* _Selected extract_
# this is who will win the pride absolute gp



## jdun11 (Apr 23, 2006)

no not nog..no not cro cop..mark hunt is gonna take it...his strikes are excellent..and we all know about his head of iron..with fedor out of the mix i dont see ne one beating him..especially if nog loses to werdum ( which wont happen) but the only fighter thats left that can beat him is nog...but i have a feelin nog is gonna get upset by sum1


----------



## samurice (Jun 19, 2006)

You're betting Barnett out? I'm really surprised. There is not doubt about Hunt's granite freaking head and his awesome standup, but I've never been impressed with his TD defense. Barnett is primarily a wrestler and grappler and likes to do what he has to to win. He isn't the kind of guy that feels he has to prove anything (like most of Liddell's opponents). My prediction is Barnett is going to take Hunt down and either submit him or win via decision.

The good thing is any guy here can still win. But I can only see Hunt winning if he manages to beat Barnett, then gets to fight the winner of Fujita/Silva, and then hopes to god Cro Cop beats Nogueira and then gets to fight Cro Cop. That's the easiest road for Hunt, and as we can see it aint easy AT all. Unless he's been working his TD defense...

* _Data extract_
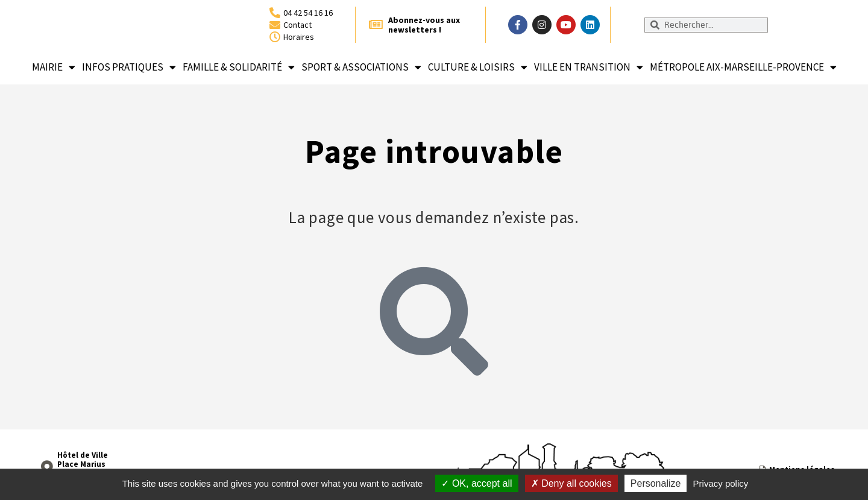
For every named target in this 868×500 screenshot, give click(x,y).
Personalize (656, 483)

* _Parts of the exercise_
1. Rewrite the part of the Pride GP thread that opens with the words "## jdun11 (Apr" and closes with "win via decision.", putting "Werdum" in place of "Barnett".
2. Carry the Pride GP prediction thread forward from its last sentence.

* _Results of the exercise_
1.
## jdun11 (Apr 23, 2006)

no not nog..no not cro cop..mark hunt is gonna take it...his strikes are excellent..and we all know about his head of iron..with fedor out of the mix i dont see ne one beating him..especially if nog loses to werdum ( which wont happen) but the only fighter thats left that can beat him is nog...but i have a feelin nog is gonna get upset by sum1


----------



## samurice (Jun 19, 2006)

You're betting Werdum out? I'm really surprised. There is not doubt about Hunt's granite freaking head and his awesome standup, but I've never been impressed with his TD defense. Werdum is primarily a wrestler and grappler and likes to do what he has to to win. He isn't the kind of guy that feels he has to prove anything (like most of Liddell's opponents). My prediction is Werdum is going to take Hunt down and either submit him or win via decision.

2.
----------



## Rush (Jun 18, 2006)

Mark Hunt has a chance but I think Crocop might win because he promised if he didn't win he will retire and I would hate to see him retire after what hes done to PRIDE. I really hope he wins and doesn't lose. But if he doesn't win it will be Mark Hunt or Antonio. Antonio has only lost to the best in the business Fedor Emelianenko.


----------



## Eminem (Jun 4, 2006)

Wandy Beat Cro cop in they're K-1 MMA ruled match(Even though it was tigh most people think he won)He could have beaten Hunt wich most likely he will.
If he goes up against Nog he cant win on the ground at all,SO he will have to stick with his best skills and thats standing.


It could be anyones game though,Cro Cop is very Hyped up for this and always has a strikers chance.Same with Hunt
Big Nog defeated Cro by submission in their last fight.He has some of the best ground game in Pride.


----------



## moldy (May 6, 2006)

Eminem said:


> Wandy Beat Cro cop in they're K-1 MMA ruled match(Even though it was tigh most people think he won)He could have beaten Hunt wich most likely he will.
> If he goes up against Nog he cant win on the ground at all,SO he will have to stick with his best skills and thats standing.
> 
> 
> ...


Yeah your right it's impossible to say. I'd say though whoever wins the first fight the quickest will win. I don't think it will be a total skill factor as a condition factor being how it is a tournament. That could give crocop and wandy a big advantage. Maybe maybe not. But it won't matter who is fighting who if someone gases out it's over.


----------



## samurice (Jun 19, 2006)

samurice said:


> My prediction is Barnett is going to take Hunt down and either submit him or win via decision.


I hate to say it but I told you so.

IMO, Hunt won't ever beat any decent HW who isn't a striker until he seriously trains his ground or TD defense.


----------



## Eminem (Jun 4, 2006)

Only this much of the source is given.